Durante os meses que durou a sua tournée pelas feiras do norte, ficou hospedado na mesma casa que eu. A vivenda de três andares, conhecida nas redondezas como a casa dos malucos, tinha onze quartos e uma vintena de inquilinos, todos machos e supostos estudantes, rapaziada que foi mandriar para o Porto, idos das mais variadas regiões, do Minho ao Algarve.
Nos primeiros dias da sua estadia naquela espécie de manicómio, ainda conseguiu ter algum sossego porque essas eram as ordens do empresário e também porque o Gabriel era muito tímido. Valeu-nos o Lúcio, a quem bastava enfiar um copo com brande ou whisky debaixo do nariz para cair redondo no chão. Na sala das refeições e depois de um jantar, após a segunda inspiração de Macieira lá tivemos nós que o levar ao colo para a sua cama, que era ao lado de uma das do Gabriel. A medo batemos à porta, pedimos autorização, dissemos ao que íamos e ficámos amigos.
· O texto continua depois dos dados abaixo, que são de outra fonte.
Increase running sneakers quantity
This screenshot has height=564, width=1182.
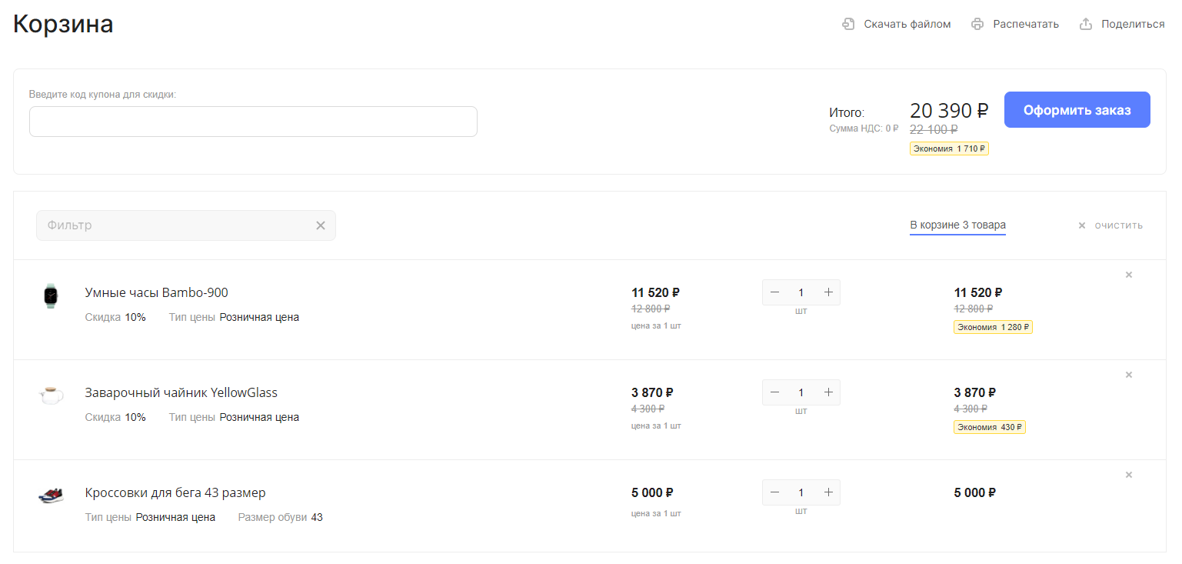[x=828, y=492]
Rapidamente aquela zona passou a sala de jogos e a casa de fados, berros esforçados ao som da viola do Gabriel, por sinal muito mal tocada. Aquela manápula era incapaz de conseguir tocar uma só corda de cada vez e, a partir, eram logo todas as seis duma vez.
O Gabriel deslocava-se numa furgoneta VW, a sua limusina; o banco era muito rebaixado para evitar que o desgraçado andasse sempre às cabeçadas ao tejadilho. Tinha problemas nas pernas (tinham-lhe enxertado um osso – de carneiro ao que me lembro – numa das coxas) e muita dificuldade em andar a pé e usava uma bengala do meu tamanho que brandia em jeito de ameaça, sempre a sorrir, quando fazia de contas que se zangava connosco.
As visitas lá a casa de duas namoradas que vinham expressamente contratadas de um bar da Povoa do Varzim eram um dos momentos mais comentados, até pelas medidas de segurança que originavam, com dois seguranças à porta do quarto que só partiam quando a visita estivesse consumada. Uma destas namoradas acabou por casar com ele, tendo-se divorciado pouco depois. De volta a Moçambique, também ele morreu na miséria.
Um enorme português e nem um mísero voto… nem o meu, pois eu, confesso, preferi esbanjar os setenta e dois paus, mais iva, numa imperial com tremoços!